Alessandra Fava
13 febbraio 2024
La guerra sottrae il premier Benjamin Netanyahu ai suoi processi. Gli israeliani li chiamano per numero. Il caso 1.000 aperto nel dicembre del 2016 riguarda i regali fatti da due megamiliardari al premier e alla moglie. Il caso 2.000 riguarda invece delle telefonate col direttore di Yedioth Ahronoth su come indebolire il partito Israel Hayom.
Il caso 4.000 è relativo alle norme favorevoli alla compagnia di telecomunicazioni Bezeq e conseguenti mazzette ricevute da Netanyahu mentre era ministro delle telecomunicazioni (2014-2017).
Morale il premier è accusato di frode in tutti i fascicoli e per il 1.000 e 2.000 anche di aver violato la fiducia in lui riposta e nel caso 4.000 di aver preso delle tangenti.
Relativamente al 4.000 il Tribunale ha appena intimato la chiusura di due testate coinvolte nell’affaire, il sito di notizie Walla e il giornale Yedioth Aharonoth, più una multa di 800 mila shekel (217 mila dollari) nei confronti della società Bezeq.
Tra familiari dei 134 ostaggi e contestatori vari, i presidi sotto le case del premier continuano incessanti. I giornali israeliani da settimane riportano le proteste di piazza che chiedono dimissioni subito del premier, un rimpasto per eliminare i ministri più oltranzisti e un passo indietro come fece Golda Meier dopo la guerra dello Yom Kippur. Nei sondaggi però la linea sembra più cauta, le elezioni subito sarebbero caldeggiate dal 63 per cento degli israeliani, mentre il resto si oppone (su un campione di 500 israeliani intervistati). Sta di fatto che i processi del premier per ora sono accantonati. Finché c’è guerra c’è speranza, ma solo per Netanyahu.
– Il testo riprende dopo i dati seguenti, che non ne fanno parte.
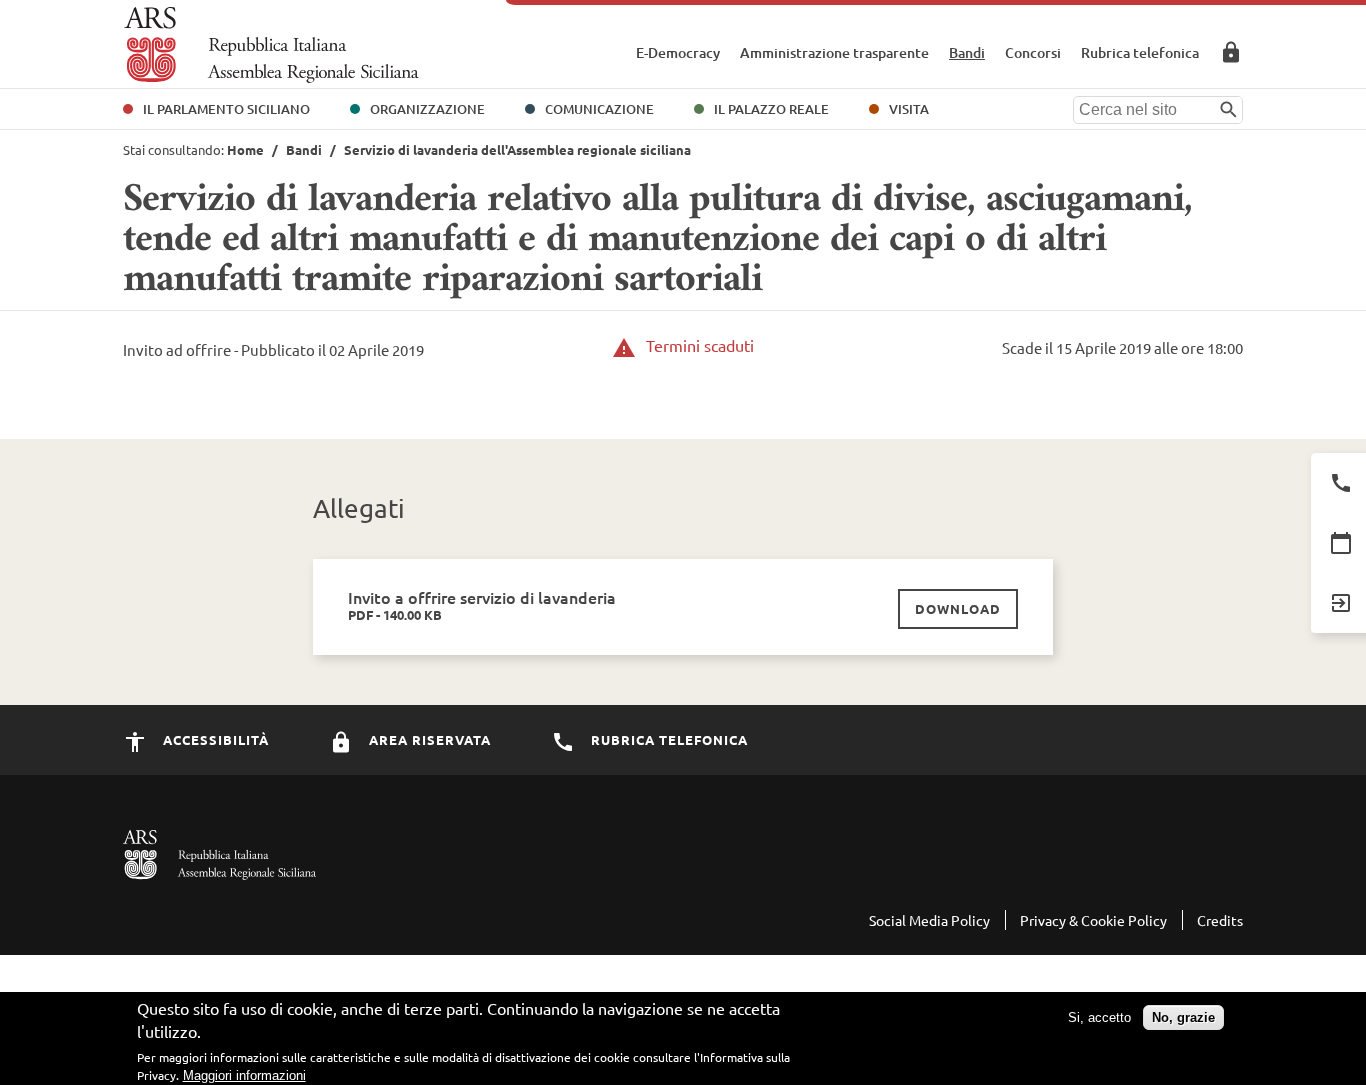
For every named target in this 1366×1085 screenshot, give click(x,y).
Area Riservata (1231, 52)
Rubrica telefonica (1140, 52)
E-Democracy (678, 52)
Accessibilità (214, 739)
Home (245, 149)
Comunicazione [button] (599, 109)
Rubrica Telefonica (667, 739)
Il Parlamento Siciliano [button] (226, 109)
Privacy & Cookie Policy (1093, 920)
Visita (909, 109)
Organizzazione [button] (427, 109)
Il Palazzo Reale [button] (771, 109)
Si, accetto (1099, 1017)
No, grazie (1183, 1017)
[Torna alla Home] (271, 45)
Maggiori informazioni (244, 1075)
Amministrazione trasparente (834, 52)
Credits (1220, 920)
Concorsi (1033, 52)
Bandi (967, 52)
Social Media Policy (929, 920)
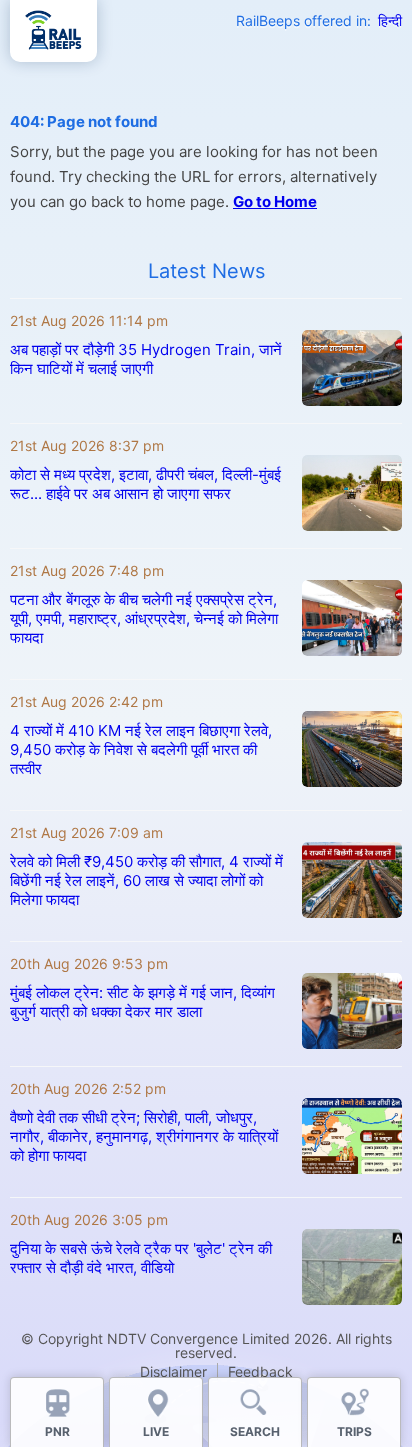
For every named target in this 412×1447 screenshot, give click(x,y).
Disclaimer (173, 1371)
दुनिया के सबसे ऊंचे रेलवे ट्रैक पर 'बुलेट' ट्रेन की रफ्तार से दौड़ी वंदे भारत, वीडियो (141, 1258)
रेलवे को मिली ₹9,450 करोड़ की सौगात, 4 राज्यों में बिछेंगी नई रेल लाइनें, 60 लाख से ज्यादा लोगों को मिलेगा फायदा (146, 880)
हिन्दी (390, 20)
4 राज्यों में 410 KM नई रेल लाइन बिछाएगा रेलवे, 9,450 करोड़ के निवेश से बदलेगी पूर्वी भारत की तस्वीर (141, 749)
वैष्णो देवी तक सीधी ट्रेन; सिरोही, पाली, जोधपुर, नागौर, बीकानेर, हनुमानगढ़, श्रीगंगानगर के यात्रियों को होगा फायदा (144, 1136)
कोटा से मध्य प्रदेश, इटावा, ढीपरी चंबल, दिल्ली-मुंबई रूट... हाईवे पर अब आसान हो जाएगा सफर (145, 484)
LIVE (156, 1431)
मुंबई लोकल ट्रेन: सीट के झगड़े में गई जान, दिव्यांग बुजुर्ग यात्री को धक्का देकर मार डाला (142, 1002)
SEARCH (255, 1431)
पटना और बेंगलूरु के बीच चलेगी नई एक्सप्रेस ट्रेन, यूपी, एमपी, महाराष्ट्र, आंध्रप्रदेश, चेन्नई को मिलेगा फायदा (144, 618)
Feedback (260, 1371)
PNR (57, 1431)
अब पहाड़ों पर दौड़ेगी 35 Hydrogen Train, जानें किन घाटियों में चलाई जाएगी (146, 359)
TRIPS (354, 1431)
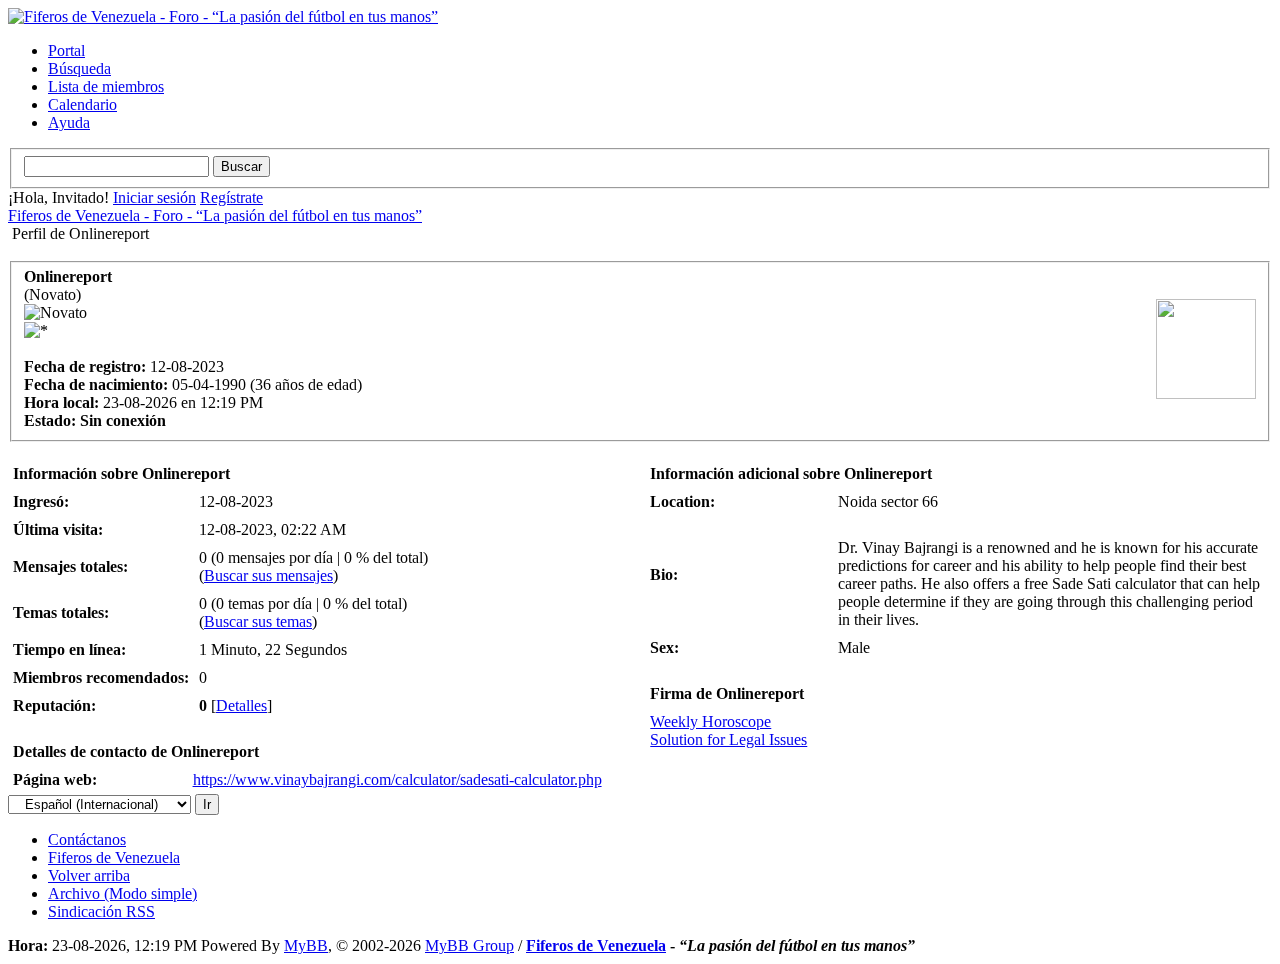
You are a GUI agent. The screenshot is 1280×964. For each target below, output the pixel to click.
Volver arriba (89, 875)
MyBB (306, 945)
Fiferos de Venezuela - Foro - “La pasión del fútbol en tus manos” (215, 215)
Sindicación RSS (101, 911)
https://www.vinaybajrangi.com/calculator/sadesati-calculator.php (397, 779)
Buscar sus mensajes (268, 575)
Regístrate (231, 197)
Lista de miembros (106, 86)
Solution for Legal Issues (728, 739)
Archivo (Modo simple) (122, 893)
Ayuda (69, 122)
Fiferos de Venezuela (114, 857)
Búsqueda (79, 68)
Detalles (241, 705)
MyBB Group (469, 945)
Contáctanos (87, 839)
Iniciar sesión (154, 197)
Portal (66, 50)
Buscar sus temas (258, 621)
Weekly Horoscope (710, 721)
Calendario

Intanto i media lanciano frecce al premier ma sembrano tutte spuntate. A gennaio Haaretz ha scritto che Bibi tre anni fa aveva promesso un ventennio di pace e non ci sono mai stati tanti israeliani morti; che aveva promesso di fermare i terroristi e ha lasciato che Hamas si armasse fino ai denti; che dal 7 ottobre in poi ha corroso tutti i rapporti instaurati con gli stati arabi ma anche quelli con gli Usa e con l’Europa e che ora promette di salvare gli ostaggi e sconfiggere Hamas, due obiettivi in contemporanea che non sembrano per niente raggiungibili. Quindi la guerra con Hamas continua e non a Rafah che lui minaccia di attaccare, ma a Khan Younis dove gli scontri vanno avanti da settimane (sono morti in questi giorni altri tre soldati).
Quindi la guerra tiee campo e ogni tanto qualche vignetta e qualche fondo rispolvera la memoria delle accuse a Bibi. Tornano particolari come i 200 mila dollari accettati in champagne e sigari per vent’anni e i gioielli per oltre 3 mila dollari ricevuti da Sara, personaggio non molto amato nel suo paese per l’atteggiamento da stella di Hollywood e vari eccessi. Nel dubbio a uno dei due miliardari del caso 1.000 il premier aveva anche garantito l’esenzione dalle tasse visto che tornava ad essere residente in Israele. Intanto Sara, la moglie di Bibi, si è fatta vedere e riprendere qualche giorno fa all’ultima udienza del processo 1.000 nel tribunale di Gerusalemme dove deponeva un ex generale.
Adesso Bibi ha lanciato la sua nuova sfida: radere al suolo Rafah. Così tutti tengono il fiato sospeso per un po’. La guerra continua e il governo anche.